>>>
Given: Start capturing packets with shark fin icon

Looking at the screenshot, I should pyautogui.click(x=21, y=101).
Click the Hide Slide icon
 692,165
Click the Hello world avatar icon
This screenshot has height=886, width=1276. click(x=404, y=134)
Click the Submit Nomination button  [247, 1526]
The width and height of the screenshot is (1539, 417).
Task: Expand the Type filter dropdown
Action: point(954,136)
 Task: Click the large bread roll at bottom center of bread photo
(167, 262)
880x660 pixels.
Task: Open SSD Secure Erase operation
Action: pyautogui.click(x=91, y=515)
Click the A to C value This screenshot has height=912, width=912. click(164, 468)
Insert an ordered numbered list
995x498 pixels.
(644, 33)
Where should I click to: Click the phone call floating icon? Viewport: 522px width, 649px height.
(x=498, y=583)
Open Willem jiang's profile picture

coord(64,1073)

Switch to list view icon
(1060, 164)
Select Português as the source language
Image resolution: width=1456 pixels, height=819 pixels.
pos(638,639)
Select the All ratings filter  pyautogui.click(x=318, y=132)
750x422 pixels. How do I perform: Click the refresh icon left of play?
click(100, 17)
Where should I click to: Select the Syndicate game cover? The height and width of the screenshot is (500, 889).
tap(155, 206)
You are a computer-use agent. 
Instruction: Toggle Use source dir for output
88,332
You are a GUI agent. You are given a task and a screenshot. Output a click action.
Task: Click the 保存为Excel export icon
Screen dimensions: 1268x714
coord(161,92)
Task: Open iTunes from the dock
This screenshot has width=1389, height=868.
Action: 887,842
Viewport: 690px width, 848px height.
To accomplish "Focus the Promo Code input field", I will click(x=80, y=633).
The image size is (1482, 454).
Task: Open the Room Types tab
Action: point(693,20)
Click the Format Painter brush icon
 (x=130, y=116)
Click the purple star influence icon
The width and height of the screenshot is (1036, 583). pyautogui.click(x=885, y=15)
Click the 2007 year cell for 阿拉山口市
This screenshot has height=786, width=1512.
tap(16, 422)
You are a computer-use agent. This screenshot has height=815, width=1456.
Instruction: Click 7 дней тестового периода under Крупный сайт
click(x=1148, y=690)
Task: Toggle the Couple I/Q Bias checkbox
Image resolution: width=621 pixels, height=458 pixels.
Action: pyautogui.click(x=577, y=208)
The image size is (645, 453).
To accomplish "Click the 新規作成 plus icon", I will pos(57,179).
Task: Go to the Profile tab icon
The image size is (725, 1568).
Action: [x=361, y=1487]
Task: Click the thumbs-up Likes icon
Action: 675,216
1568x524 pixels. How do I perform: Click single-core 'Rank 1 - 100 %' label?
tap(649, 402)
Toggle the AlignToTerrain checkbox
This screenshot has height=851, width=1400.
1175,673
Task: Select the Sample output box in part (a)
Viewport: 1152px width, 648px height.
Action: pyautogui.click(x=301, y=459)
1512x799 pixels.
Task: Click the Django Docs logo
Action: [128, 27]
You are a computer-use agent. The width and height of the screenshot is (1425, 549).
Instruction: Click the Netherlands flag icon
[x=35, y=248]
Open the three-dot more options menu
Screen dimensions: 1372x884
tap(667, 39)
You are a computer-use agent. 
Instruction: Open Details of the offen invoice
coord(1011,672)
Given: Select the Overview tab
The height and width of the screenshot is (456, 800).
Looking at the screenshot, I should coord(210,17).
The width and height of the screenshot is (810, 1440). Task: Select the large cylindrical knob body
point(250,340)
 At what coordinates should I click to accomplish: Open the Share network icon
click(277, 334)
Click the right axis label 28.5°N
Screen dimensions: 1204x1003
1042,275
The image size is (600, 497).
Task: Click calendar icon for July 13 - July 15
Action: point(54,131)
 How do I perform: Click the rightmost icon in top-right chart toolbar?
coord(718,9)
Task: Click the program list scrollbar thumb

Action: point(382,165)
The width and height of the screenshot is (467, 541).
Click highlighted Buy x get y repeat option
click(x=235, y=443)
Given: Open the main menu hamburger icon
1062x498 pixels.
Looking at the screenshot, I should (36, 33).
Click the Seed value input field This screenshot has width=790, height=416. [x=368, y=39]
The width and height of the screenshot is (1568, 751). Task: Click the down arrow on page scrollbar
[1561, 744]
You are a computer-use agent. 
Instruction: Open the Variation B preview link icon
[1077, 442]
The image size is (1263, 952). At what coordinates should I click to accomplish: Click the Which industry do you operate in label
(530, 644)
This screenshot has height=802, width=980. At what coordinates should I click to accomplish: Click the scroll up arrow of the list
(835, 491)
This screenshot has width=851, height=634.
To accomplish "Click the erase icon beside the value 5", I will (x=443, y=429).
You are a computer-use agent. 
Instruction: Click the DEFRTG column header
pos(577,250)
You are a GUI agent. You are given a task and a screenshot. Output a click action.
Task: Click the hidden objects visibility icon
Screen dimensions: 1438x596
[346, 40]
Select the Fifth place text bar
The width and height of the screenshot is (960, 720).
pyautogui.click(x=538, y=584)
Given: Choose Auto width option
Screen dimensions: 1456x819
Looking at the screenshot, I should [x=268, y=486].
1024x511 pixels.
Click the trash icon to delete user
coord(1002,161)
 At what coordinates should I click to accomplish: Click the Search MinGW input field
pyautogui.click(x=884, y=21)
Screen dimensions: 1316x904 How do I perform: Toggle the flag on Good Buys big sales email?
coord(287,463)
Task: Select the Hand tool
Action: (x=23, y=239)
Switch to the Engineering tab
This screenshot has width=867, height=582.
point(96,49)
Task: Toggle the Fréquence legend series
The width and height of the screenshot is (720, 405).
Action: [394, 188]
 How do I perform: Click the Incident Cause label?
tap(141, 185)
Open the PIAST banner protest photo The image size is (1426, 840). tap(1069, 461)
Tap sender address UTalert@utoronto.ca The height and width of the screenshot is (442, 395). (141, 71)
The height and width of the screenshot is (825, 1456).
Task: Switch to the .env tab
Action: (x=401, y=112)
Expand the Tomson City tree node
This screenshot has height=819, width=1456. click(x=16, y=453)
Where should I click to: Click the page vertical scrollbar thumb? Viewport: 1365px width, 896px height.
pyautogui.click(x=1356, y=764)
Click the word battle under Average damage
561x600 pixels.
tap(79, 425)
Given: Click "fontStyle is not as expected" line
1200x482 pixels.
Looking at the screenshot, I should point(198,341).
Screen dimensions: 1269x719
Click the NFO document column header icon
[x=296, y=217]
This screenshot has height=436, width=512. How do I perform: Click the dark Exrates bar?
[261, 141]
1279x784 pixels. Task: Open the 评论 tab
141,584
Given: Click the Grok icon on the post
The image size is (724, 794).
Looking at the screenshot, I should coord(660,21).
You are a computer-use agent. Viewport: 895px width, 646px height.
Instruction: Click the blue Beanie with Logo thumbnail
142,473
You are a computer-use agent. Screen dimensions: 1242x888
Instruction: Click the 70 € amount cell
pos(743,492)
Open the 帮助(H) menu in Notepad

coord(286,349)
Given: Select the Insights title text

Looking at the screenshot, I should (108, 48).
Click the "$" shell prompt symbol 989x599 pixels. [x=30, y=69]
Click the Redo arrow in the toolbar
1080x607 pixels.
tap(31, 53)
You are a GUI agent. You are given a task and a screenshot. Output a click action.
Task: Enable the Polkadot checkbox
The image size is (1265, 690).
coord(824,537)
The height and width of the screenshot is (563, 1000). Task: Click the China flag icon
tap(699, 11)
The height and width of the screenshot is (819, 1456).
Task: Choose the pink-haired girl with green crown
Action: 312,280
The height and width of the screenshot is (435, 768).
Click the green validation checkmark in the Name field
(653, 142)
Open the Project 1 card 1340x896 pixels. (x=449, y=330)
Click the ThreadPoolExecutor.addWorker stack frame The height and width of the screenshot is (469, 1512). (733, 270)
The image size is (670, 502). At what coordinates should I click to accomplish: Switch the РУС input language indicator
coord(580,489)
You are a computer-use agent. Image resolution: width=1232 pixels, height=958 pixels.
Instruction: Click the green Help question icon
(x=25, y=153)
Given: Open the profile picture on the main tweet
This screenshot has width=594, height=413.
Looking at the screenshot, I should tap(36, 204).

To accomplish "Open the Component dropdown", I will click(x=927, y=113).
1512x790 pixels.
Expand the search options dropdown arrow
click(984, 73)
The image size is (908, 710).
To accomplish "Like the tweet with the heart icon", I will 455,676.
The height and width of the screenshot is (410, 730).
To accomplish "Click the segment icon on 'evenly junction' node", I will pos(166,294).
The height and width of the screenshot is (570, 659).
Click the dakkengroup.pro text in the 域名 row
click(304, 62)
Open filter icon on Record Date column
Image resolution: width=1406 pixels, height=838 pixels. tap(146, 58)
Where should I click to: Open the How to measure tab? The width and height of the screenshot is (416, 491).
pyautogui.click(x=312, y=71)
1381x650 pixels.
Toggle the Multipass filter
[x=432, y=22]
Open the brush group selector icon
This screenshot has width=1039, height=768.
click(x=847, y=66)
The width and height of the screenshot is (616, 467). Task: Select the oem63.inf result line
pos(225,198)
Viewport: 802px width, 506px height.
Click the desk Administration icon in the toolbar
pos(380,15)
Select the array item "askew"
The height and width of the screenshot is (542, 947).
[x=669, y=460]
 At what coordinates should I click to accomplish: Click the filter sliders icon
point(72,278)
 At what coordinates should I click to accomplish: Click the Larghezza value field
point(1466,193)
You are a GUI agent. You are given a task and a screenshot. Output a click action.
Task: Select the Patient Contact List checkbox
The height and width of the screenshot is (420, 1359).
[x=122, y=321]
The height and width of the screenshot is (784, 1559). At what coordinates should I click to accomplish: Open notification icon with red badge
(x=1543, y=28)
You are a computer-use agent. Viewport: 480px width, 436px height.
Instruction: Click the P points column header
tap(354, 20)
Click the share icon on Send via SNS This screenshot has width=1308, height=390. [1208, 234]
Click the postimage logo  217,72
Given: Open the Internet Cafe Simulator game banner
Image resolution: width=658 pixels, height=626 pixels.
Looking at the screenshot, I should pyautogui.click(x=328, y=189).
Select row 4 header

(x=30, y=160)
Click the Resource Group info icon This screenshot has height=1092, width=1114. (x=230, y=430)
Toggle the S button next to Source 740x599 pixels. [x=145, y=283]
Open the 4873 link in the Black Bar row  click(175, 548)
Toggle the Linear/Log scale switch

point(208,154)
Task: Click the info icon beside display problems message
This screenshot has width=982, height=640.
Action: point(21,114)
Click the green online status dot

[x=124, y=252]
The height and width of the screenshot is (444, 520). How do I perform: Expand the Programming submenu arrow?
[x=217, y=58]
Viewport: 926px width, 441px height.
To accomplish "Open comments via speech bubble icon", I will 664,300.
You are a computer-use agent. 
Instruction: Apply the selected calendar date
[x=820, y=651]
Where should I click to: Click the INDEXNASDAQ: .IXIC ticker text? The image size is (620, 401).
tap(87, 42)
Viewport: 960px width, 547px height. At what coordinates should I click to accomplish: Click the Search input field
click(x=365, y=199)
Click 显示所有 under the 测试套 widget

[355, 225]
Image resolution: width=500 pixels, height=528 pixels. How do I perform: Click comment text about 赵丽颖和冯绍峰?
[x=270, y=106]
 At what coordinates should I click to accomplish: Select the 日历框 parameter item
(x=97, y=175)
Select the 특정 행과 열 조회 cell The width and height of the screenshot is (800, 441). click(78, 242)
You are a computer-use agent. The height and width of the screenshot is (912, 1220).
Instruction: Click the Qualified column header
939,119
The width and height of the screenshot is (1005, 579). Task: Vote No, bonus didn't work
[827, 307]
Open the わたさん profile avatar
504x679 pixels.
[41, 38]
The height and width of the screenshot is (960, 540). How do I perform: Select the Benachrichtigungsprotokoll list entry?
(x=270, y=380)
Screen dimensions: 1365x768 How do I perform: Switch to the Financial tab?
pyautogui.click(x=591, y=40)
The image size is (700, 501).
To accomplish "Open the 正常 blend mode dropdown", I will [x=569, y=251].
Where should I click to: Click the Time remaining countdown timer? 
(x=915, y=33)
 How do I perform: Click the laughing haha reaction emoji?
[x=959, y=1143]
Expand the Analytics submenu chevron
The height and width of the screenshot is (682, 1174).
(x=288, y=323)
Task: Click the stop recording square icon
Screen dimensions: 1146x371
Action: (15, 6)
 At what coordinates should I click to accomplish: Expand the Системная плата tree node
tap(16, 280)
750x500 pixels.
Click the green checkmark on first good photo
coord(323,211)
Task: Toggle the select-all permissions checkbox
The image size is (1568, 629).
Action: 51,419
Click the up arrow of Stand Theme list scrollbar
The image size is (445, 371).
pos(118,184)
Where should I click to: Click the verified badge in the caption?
<<<
Exercise aim
Working from the material above, retype exactly the lines from the one with "Given: Select the Insights title text" through the one with "Task: Enable the Polkadot checkbox", both included, and only those lines.

Task output
Given: Select the Insights title text

Looking at the screenshot, I should (108, 48).
Click the "$" shell prompt symbol 989x599 pixels. [x=30, y=69]
Click the Redo arrow in the toolbar
1080x607 pixels.
tap(31, 53)
You are a GUI agent. You are given a task and a screenshot. Output a click action.
Task: Enable the Polkadot checkbox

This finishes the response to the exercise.